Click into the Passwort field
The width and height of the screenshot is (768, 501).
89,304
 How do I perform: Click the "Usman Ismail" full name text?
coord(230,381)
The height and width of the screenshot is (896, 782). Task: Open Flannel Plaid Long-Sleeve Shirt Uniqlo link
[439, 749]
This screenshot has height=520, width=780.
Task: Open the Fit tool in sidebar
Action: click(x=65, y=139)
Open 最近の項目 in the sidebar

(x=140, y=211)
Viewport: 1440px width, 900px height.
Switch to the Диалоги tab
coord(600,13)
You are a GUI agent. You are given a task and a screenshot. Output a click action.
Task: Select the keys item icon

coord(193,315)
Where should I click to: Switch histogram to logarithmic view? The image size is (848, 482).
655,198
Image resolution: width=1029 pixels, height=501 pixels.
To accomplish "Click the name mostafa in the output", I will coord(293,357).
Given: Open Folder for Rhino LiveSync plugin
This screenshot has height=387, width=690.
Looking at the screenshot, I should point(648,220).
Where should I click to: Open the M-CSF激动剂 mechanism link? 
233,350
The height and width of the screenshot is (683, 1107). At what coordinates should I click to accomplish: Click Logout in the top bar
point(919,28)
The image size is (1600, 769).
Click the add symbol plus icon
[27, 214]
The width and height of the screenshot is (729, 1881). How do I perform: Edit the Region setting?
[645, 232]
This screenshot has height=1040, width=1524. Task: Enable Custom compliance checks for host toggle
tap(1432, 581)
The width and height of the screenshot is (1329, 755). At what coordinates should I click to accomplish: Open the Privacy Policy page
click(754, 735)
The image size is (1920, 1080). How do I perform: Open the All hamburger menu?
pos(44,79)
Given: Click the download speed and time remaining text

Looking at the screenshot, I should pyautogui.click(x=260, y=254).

================================

Task:
Your answer must be the line holding "Given: Click the" plus every later line to the end of the records, copied exactly.

Task response:
Given: Click the download speed and time remaining text

Looking at the screenshot, I should pyautogui.click(x=260, y=254).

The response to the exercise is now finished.